Proposal: The US Department of Labor (DOL) issued a proposed rule that would expand federal overtime pay regulations to cover nearly five million additional workers. The rule would raise from $23,660 to $50,440 the minimum annual salary threshold required for employees to qualify under the Fair Labor Standards Act's overtime exemption for executive, administrative, professional, outside sales and computer employees, known as the "white collar exemptions." It also would implement a mechanism that would automatically update the threshold salary level on an annual basis. Finally, the DOL solicited public comments on whether changes are necessary to the duties test currently used to determine whether the white collar exemptions apply to any particular employee. The proposed rule was published in the Federal Register on July 6, 2015. Interested parties may submit written comments on the proposed rule at www.regulations.gov on or before September 4, 2015.

Impact: In preparation for implementation of the proposed rule, employers should assess how the increased salary threshold will affect their current workforce and begin developing a plan to roll out any changes, including communications to employees about who will be affected and how. Affected employees and their managers also will likely need to be trained on modified recordkeeping and other timekeeping policies, including policies regarding the use of electronic devices for work purposes during off-duty time. Employers also should remember to review any applicable state overtime laws, which often make fewer employees exempt from overtime pay than the FLSA. Employers also should keep in the DOL's recently issued guidance that most workers are employees under the FLSA's broad definitions. The DOL's position on the breadth of those definitions could impact the proper classification of certain workers as employees rather than independent contractors, thereby making eligible for overtime under the proposed rule.

Ninth Circuit Refuses to Revive "Off the Clock" Overtime and "Meal Break" Class Action

Decision: In Green v. Federal Express Company, a FedEx employee filed a putative class action alleging, inter alia, failure to pay overtime on the grounds that FedEx failed to pay its employees for the time between when the employees "clocked in" to the time they started their scheduled shift and from the time they ended their shift to the time they "clocked out" and for failing to pay employees for working through meal periods. The US Court of Appeals for the Ninth Circuit affirmed the California district court's denial of class certification, holding that the plaintiff had failed to establish that the employees were under FedEx's control during the time they were on the clock but not on-shift because she could not establish that FedEx has a uniform policy preventing its employees from using that time for their own benefit. As a result, plaintiff could not satisfy the requirements of Federal Rule of Civil Procedure 23(b)(3), because individual fact inquiries concerning FedEx's control of each employee would predominate over any common questions. The court also affirmed the denial of certification of plaintiff's meal break class holding that the only common method of proof offered by the plaintiff—electronic scans of packages during designated meal breaks—did not show that FedEx knew or should have known that its employees were working during break periods because: (i) Fed Ex did not regularly review the electronic date; and (ii) FedEx was not required to police meal breaks, such that it "had no obligation to sift through the volumes of electronic data produced by the scanning devices to determine whether its employees were actually taking their authorized breaks."

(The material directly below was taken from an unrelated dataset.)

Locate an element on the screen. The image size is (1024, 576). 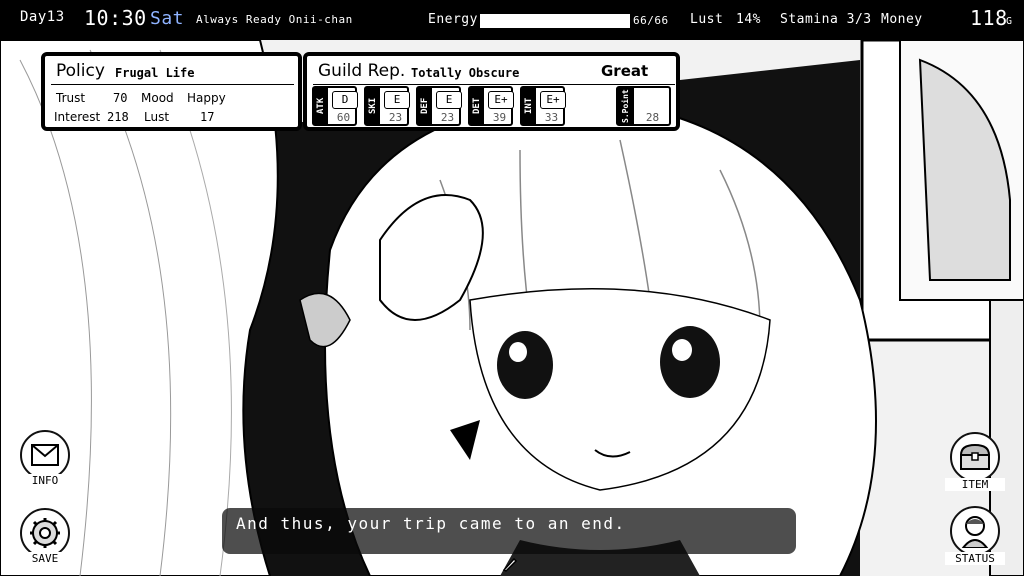
trust-label: Trust is located at coordinates (71, 98).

Impact: The Ninth Circuit's decision reaffirms the strength of employer defenses to class certification in meal period classes under the California Supreme Court's decision in Brinker. It also reinforces the importance of having legally compliant wage and hour policies and practices. Absent a uniform policy or practice that is legally non-compliant, plaintiffs face an uphill battle in persuading courts that they satisfy the requirements of Federal Rule of Civil Procedure 23, especially the requirement that common issues of fact and law predominate.

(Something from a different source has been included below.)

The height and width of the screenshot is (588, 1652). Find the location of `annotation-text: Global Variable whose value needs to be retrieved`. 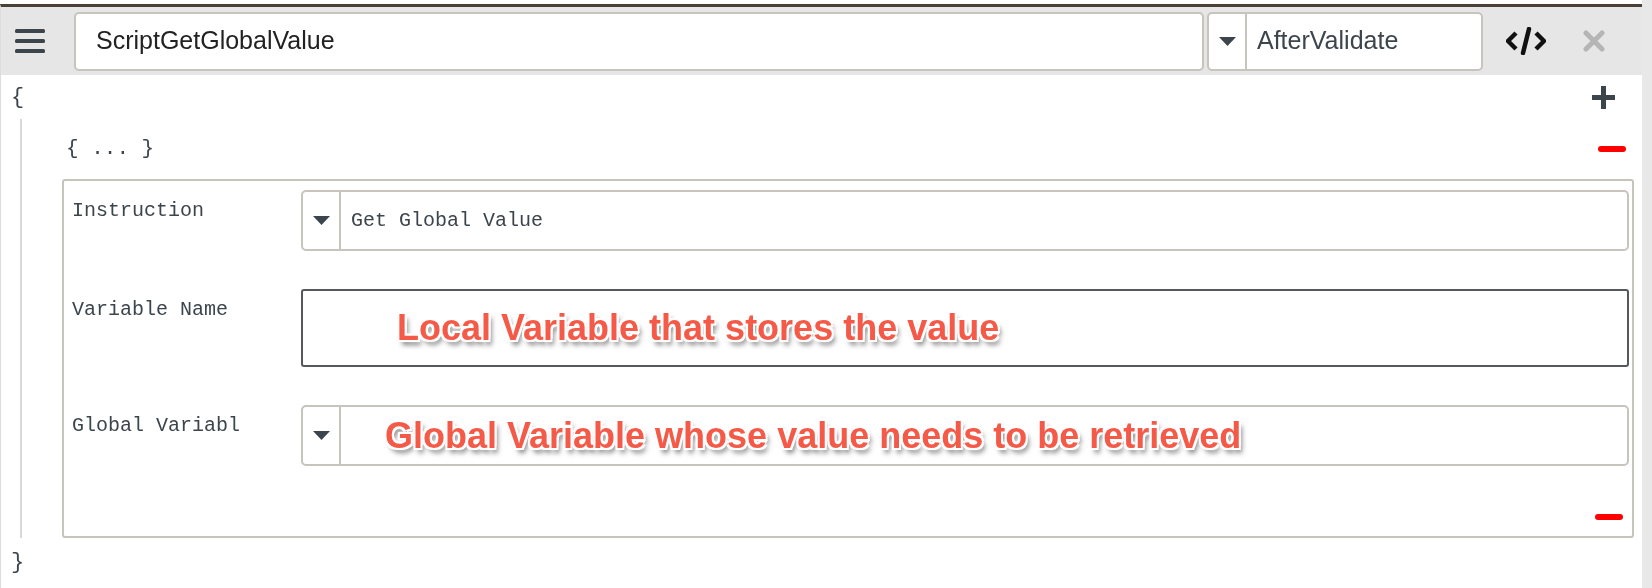

annotation-text: Global Variable whose value needs to be retrieved is located at coordinates (814, 436).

Second Circuit Rejects DOL's Test for Intern Status in Two Unpaid Intern Class Actions and Lists New Factors to Determine Whether Interns Are Really Employees

Decision: In two recent cases, Glatt v. Fox Searchlight Pictures and Wang v. The Hearst Corporation, the US Court of Appeals for the Second Circuit held that unpaid interns are, in many instances, not employees covered by the Fair Labor Standards Act or by New York Labor Law. In so ruling, the Second Circuit declined to adopt the Department of Labor's rigid six-part test to determine whether interns should be considered employees, and instead adopted the "primary beneficiary test," which requires courts to assess whether the intern or the employer is the primary beneficiary of the relationship. In adopting this more nuanced test, the Second Circuit instructed that a court must first focus on what the intern receives in exchange for the work, and second on the economic reality between the intern and the employer.

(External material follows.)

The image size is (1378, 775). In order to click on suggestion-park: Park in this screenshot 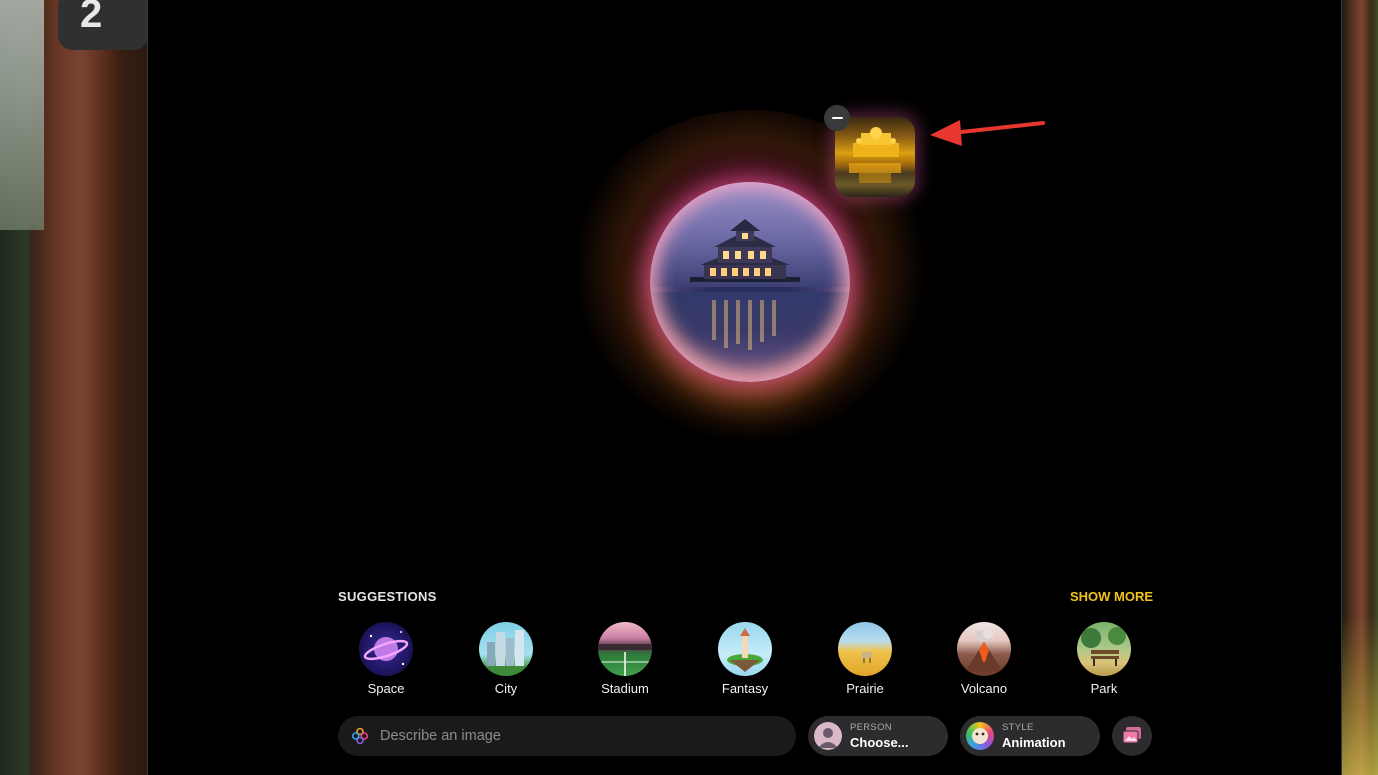, I will do `click(1104, 659)`.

The Second Circuit set forth seven non-exhaustive factors. In resolving the inquiry, courts have to "weigh and balance" the extent to which: (1) the intern and employer clearly understand that there is no expectation of compensation; (2) the internship provides training similar to an educational environment; (3) the internship is tied to the intern's formal education program by integrated coursework or the receipt of academic credit; (4) the internship accommodates the intern's academic commitments by corresponding to the academic calendar; (5) the internship's duration is limited to the period in which the internship provides the intern with beneficial learning; (6) the intern's work complements, rather than displaces the work of paid employees while providing significant educational benefits to the intern; and (7) the understanding of the intern and the employer that the internship is conducted without entitlement to a paid job at the conclusion of the internship. The court also held that the fact that an employer sometimes uses unpaid interns in place of paid employees, though relevant, was not sufficient to answer the question of whether the intern was an employee entitled to compensation. Under the new test, no single factor is dispositive.

Impact: The standard adopted by the Second Circuit will likely make it more attractive for employers to engage unpaid interns and more difficult for unpaid interns to establish employment status in the Second Circuit. The decision provides valuable guidance to employers with unpaid interns. While the Second Circuit rejected the DOL's test, the decision still reinforces the need for employers to carefully tailor their internship programs and insure that they are designed and implemented with an educational benefit and so that the intern—not the company—is the "primary beneficiary" of the internship.

California Court Of Appeal Finds That Co-Employers Can Be Liable For Independent Contractor Misclassification If They Have Knowledge

Decision: In Noe v. Superior Court of Los Angeles County, several vendors hired to sell food at various entertainment venues filed a wage and hour class action against AEG (the owner of the venues), Levy Premium Foodservice (the company AEG had contracted to provide food and beverage services at the venues) and four affiliated companies, and Canvas (the entity that had hired the vendors). The vendors brought several causes of action under California's Labor Code, including an action pursuant to section 226.8 for being misclassified as independent contractors.

The Court of Appeal reversed the trial court's decision that section 226.8 only applies to employers that make the actual classification decision (in this case, Canvas), and ruled that section 226.8 extends to a joint employer that has knowledge its employees have been misclassified by a co-employer. The Court of Appeal refused to extend section 226.8 liability to co-employers that have no knowledge of the misclassification because, unlike the employers with knowledge of the misclassification, employers without knowledge do not "engage" in the act of "voluntarily and knowingly" misclassifying as is required to be liable under the statute. The Court of Appeal also found, however, that there is no private right of action to enforce section 226.8 and on that ground affirmed the trial court's summary adjudication of the section 226.8 cause of action.

Impact: Despite the Court of Appeal's finding that no private right of action exists to enforce section 226.8, individuals or a class can enforce the statute through the Private Attorneys General Act, Labor Code section 2698, et seq. Thus, employers should be wary of their co-employers' classification activities and take steps to remedy misclassifications of which they become aware, as a violation of section 226.8 does not require an affirmative act on the part of each employer, only knowledge.